Privacywetgeving

Stappenplan privacywetgeving (AVG) voor verenigingen en stichtingen

Vanaf 25 mei 2018 is de Algemene Verordening Gegevensbescherming (AVG)-wet van toepassing voor alle organisaties die gegevens van personen (persoonsgegevens) in een bestand bewaren. Deze organisaties moeten zich aan de regels in deze nieuwe verordening houden. Dat geldt zowel voor het bewaren in digitale bestanden als in mappen op een plank.
Ook deze laatste moeten voortaan veilig worden op geborgen zonder dat vreemden daar bij kunnen. Met onderstaande stappen maak je jouw organisatie AVG-bestendig!

De AVG vraagt van organisaties een aantal antwoorden die in het privacy beleid moeten worden opgenomen. Onderstaande voorbeeldvragen kunnen je helpen het privacy beleid vorm te geven.
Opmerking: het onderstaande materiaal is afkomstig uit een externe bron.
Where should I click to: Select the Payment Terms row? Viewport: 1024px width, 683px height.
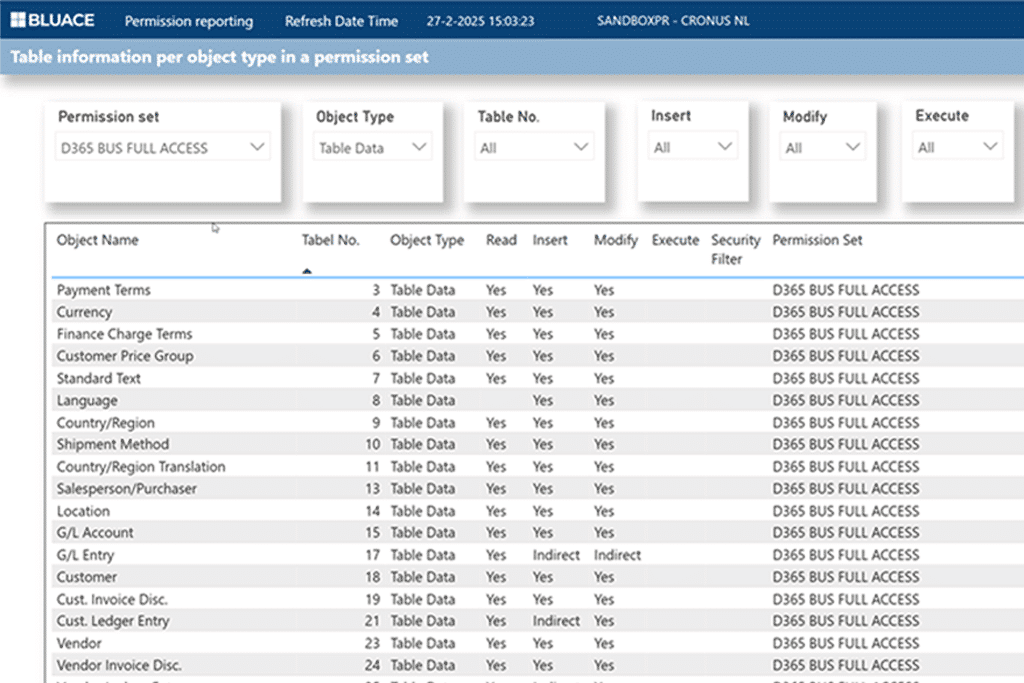tap(104, 290)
Stap 1: Ga na waarom, hoe en wat

Ga na welke persoonsgegevens worden verzameld en waar die worden bewaard. In de nieuwe AVG zijn ook vrijwilligersorganisaties verplicht te inventariseren wat ze vastleggen én te registreren welke persoonsgegevens ze hoe vastleggen. Ook moeten ze bedenken of dat wat ze opslaan wel functioneel is;  waarom leggen ze welke gegevens vast? Dit houdt in dat je alleen persoonsgegevens vastlegt die je nodig hebt en dat je ze alleen gebruikt waarvoor je ze verzamelt.
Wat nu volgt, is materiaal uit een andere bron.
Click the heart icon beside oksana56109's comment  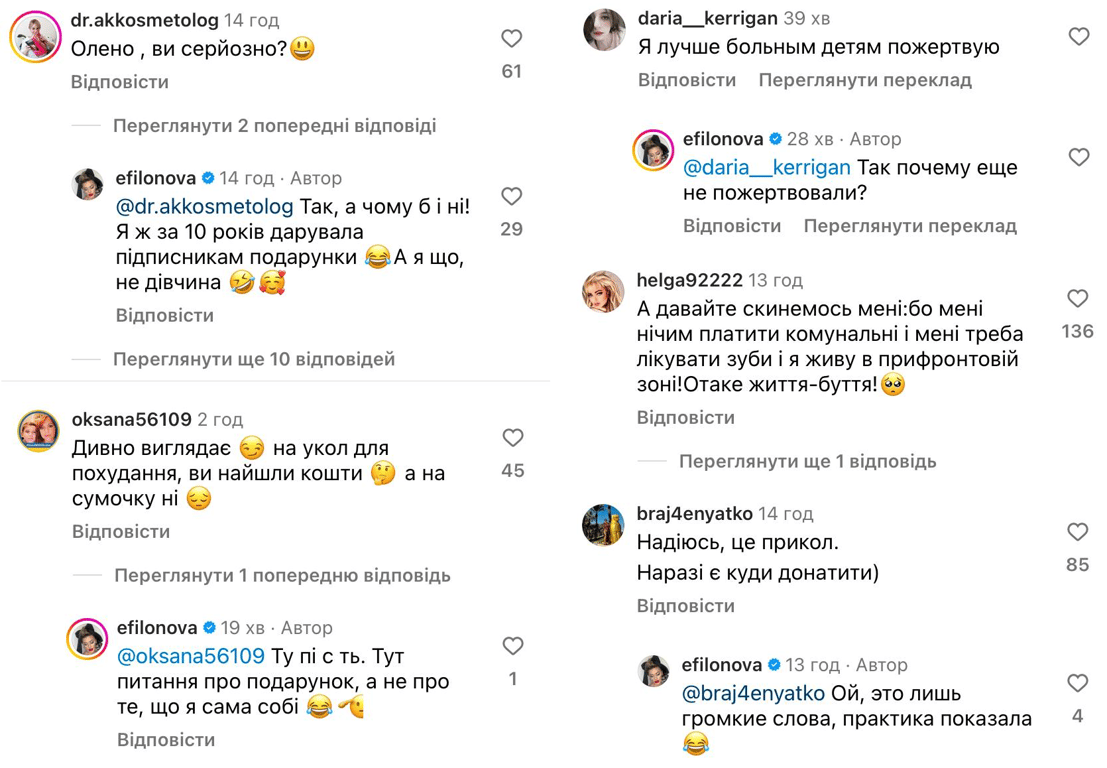point(512,437)
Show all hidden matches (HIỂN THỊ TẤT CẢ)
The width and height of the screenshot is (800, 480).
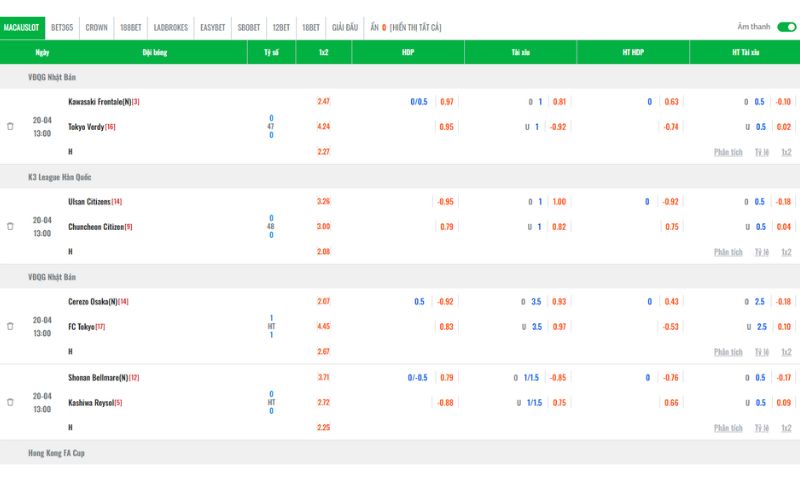pos(415,28)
Denk bijvoorbeeld aan de voetbalvereniging die standaardadressen (straatnaam, postcode, huisnummer) van de leden in een bestand bewaart terwijl alle communicatie per telefoon, sociale media en digitale nieuwsbrief gaat. Deze clubs hoeven helemaal geen straat en huisnummer te bewaren. Het zal even wennen zijn maar hoe minder informatie er over personen bewaard wordt, hoe moeilijker gegevens herleidbaar zijn naar een persoon en hoe minder kans op schending van de privacy.
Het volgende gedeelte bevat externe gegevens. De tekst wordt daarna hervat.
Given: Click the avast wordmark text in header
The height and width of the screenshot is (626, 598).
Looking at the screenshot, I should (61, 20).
Stap 2: Laat weten wat je bewaart

Onveranderd maar wel van belang is dat betrokkenen toestemming geven voor het gebruik van hun persoonsgegevens. Alleen wanneer daar een dringende reden van algemeen belang of wetgeving voor is, kunnen persoonsgegevens zonder toestemming worden opgeslagen. Nieuw is dat de betrokkene moet weten dat zijn persoonsgegevens worden verwerkt en met welk doel. Betrokkenen hebben het recht hun gegevens in te zien en aan te (laten) passen. Bij verenigingen is helder dat persoonsgegevens noodzakelijk zijn voor het lidmaatschap en om deel te nemen aan de activiteiten. Dit laatste geldt ook voor deelname aan activiteiten van een stichting.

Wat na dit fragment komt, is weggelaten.